What needs to be done:
Every line that contains the word "favorite" should be copied from the records below.

Given records:

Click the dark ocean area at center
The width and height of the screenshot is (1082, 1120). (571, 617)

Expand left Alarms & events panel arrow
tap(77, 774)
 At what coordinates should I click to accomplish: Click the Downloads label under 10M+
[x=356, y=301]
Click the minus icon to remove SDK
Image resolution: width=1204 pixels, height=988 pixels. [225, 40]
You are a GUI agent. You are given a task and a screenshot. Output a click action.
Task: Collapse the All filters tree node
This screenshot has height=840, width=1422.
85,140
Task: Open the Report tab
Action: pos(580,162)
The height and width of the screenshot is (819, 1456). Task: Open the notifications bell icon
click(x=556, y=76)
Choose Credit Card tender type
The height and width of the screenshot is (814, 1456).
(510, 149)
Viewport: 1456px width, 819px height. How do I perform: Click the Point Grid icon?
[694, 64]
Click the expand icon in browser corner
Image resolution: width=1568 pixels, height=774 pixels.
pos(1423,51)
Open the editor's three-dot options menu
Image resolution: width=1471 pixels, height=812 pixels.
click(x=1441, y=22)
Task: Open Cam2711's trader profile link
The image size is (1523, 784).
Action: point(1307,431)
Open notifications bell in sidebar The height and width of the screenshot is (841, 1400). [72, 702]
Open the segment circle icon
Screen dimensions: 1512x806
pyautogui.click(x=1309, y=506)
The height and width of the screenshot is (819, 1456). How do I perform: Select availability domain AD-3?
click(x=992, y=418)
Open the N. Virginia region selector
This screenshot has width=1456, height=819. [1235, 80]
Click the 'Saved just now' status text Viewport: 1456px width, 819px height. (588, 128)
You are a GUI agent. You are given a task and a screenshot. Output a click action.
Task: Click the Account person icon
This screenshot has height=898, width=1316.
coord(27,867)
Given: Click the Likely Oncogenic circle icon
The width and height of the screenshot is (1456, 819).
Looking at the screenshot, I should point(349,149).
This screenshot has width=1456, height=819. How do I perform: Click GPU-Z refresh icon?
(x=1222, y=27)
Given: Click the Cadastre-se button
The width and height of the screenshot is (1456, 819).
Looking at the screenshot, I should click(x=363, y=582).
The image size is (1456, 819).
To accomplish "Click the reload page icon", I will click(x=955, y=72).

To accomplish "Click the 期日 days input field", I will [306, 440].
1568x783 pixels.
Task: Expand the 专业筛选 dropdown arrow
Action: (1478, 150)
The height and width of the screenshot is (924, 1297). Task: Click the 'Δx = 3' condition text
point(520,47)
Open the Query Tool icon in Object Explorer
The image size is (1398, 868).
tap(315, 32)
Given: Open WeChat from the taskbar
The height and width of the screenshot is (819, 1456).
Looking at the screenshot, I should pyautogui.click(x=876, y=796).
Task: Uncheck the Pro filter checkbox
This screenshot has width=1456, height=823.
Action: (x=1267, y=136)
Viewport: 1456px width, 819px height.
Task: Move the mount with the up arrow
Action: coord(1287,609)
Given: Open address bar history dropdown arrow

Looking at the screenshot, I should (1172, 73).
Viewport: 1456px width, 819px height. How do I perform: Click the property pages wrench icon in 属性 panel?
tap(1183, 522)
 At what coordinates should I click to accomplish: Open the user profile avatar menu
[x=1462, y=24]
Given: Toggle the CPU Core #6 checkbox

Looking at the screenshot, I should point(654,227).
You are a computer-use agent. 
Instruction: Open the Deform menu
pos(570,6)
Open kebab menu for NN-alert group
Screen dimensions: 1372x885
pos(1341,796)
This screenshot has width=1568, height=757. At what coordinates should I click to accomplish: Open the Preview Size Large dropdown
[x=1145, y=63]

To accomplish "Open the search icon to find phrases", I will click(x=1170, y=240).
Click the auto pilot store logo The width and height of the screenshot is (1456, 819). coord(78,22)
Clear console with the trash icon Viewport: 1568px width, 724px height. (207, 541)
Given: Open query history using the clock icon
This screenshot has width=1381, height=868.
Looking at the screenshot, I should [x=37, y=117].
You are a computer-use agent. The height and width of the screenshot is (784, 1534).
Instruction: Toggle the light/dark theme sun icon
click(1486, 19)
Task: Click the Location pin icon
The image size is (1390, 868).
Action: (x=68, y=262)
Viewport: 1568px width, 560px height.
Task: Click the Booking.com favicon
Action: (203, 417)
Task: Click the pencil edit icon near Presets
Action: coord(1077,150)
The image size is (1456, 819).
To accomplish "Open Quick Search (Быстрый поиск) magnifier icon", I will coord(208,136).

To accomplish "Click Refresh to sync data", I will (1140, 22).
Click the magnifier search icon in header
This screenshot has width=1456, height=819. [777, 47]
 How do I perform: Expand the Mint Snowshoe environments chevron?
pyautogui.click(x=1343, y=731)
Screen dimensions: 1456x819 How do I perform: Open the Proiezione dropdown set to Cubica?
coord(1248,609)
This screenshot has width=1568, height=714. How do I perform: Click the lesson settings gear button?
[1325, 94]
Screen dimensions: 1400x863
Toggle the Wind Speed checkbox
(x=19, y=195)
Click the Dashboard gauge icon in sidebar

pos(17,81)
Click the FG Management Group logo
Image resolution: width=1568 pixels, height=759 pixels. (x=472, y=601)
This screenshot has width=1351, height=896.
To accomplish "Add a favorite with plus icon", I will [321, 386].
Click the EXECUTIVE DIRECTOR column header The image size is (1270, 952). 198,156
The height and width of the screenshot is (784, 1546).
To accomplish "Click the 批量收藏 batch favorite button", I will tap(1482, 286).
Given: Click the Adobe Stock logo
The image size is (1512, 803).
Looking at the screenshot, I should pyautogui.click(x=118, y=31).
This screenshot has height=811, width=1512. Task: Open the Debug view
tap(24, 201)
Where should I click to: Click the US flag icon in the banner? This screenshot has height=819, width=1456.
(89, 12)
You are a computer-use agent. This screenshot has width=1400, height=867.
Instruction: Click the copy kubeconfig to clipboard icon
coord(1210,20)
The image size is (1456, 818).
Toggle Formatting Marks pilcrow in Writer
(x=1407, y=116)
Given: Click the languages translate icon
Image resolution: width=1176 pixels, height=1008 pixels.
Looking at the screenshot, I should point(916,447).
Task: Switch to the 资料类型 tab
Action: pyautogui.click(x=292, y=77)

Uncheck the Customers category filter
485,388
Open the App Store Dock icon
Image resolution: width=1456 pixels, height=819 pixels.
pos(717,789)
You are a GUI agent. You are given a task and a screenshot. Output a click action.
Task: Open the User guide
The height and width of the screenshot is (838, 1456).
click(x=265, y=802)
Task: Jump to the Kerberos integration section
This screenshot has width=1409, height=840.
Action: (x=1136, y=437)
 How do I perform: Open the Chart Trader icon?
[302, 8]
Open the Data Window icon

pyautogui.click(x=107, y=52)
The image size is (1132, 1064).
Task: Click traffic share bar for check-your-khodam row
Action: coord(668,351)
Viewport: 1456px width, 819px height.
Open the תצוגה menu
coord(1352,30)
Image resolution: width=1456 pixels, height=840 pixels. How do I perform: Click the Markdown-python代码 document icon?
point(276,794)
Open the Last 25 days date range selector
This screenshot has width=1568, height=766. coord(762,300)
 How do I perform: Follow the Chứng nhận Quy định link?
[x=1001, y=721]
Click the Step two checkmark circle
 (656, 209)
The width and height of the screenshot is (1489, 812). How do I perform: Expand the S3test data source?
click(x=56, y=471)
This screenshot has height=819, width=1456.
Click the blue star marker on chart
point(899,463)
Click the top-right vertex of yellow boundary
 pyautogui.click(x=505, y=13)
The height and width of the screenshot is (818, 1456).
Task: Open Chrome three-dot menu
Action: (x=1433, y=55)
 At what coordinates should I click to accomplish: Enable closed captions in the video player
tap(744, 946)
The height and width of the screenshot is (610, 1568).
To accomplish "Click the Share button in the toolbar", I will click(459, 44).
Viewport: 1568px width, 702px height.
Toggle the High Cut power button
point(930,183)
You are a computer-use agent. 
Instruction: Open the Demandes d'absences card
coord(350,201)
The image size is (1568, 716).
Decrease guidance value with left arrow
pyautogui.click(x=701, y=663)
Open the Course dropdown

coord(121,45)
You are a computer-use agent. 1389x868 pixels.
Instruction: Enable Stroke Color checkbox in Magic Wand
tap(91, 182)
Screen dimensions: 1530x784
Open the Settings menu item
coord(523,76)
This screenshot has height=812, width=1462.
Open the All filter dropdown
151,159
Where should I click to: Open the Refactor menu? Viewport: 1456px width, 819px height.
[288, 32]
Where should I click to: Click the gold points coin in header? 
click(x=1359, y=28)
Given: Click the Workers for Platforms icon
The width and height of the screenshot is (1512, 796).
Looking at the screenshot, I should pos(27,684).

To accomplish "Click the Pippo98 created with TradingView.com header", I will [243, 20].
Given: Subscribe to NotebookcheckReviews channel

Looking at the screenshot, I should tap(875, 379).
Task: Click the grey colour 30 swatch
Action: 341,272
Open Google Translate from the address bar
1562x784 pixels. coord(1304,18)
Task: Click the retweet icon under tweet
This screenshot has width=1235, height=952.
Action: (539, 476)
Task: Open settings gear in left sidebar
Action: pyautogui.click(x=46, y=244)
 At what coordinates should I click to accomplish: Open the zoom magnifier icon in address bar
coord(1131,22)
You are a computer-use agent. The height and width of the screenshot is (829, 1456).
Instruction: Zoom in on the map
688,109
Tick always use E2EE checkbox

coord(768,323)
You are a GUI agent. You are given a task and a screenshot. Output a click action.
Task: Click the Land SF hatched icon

Task result:
To accomplish "Add a favorite with plus icon", I will [321, 386].
To accomplish "Click the 批量收藏 batch favorite button", I will tap(1482, 286).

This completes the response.